EXERCISE PROMPT
From the records below, give the number of lines that include the word "chevron". Add no other words.

PROVIDED RECORDS
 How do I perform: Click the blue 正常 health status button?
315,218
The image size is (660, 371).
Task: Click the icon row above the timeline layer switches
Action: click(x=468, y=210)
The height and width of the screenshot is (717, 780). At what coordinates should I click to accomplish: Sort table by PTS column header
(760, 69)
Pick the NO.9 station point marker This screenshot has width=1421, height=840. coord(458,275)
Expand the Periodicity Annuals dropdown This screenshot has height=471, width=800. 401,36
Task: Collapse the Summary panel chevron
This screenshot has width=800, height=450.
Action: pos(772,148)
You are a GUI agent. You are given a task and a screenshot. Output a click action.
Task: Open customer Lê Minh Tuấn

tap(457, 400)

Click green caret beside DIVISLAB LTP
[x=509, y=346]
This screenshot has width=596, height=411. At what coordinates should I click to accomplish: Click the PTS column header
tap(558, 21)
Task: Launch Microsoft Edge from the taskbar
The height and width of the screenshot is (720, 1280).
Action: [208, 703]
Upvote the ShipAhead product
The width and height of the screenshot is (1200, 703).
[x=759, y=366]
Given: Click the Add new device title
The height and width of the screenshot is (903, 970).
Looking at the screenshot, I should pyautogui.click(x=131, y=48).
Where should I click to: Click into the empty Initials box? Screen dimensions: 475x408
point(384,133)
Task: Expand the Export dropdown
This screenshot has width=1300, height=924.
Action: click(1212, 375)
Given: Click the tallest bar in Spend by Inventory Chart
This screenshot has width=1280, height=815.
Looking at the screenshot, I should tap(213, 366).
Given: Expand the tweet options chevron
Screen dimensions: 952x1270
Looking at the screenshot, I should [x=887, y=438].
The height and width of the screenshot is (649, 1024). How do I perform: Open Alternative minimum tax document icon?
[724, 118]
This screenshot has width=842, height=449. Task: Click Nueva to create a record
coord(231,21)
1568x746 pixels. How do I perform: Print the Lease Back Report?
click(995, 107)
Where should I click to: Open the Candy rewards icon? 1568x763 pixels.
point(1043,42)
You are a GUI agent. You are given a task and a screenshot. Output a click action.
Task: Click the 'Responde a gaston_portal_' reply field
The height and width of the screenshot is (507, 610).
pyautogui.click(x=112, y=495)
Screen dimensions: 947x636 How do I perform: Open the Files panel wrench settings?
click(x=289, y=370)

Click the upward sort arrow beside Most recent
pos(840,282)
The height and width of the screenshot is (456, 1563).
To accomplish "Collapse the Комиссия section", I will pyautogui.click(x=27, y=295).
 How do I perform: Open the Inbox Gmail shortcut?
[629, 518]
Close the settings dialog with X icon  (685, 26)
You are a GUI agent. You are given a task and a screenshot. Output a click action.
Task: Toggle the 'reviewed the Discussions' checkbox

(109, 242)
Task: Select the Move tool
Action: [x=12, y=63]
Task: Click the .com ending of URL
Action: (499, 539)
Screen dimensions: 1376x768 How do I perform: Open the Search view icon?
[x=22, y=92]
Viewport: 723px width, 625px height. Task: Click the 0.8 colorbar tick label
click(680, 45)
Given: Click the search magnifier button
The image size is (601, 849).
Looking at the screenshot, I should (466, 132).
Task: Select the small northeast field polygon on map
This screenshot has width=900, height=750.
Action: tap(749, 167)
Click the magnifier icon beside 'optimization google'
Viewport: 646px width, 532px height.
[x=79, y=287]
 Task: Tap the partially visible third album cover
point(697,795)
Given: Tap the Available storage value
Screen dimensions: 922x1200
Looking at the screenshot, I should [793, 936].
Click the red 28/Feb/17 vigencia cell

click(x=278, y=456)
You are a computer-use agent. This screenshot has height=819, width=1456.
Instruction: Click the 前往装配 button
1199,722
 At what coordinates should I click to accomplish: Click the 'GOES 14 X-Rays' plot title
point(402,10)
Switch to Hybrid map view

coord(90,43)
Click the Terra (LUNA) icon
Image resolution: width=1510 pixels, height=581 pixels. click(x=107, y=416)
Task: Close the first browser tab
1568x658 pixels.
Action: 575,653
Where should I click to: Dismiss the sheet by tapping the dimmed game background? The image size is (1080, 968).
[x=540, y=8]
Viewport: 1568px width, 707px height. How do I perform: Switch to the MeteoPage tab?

ANSWER BOX
2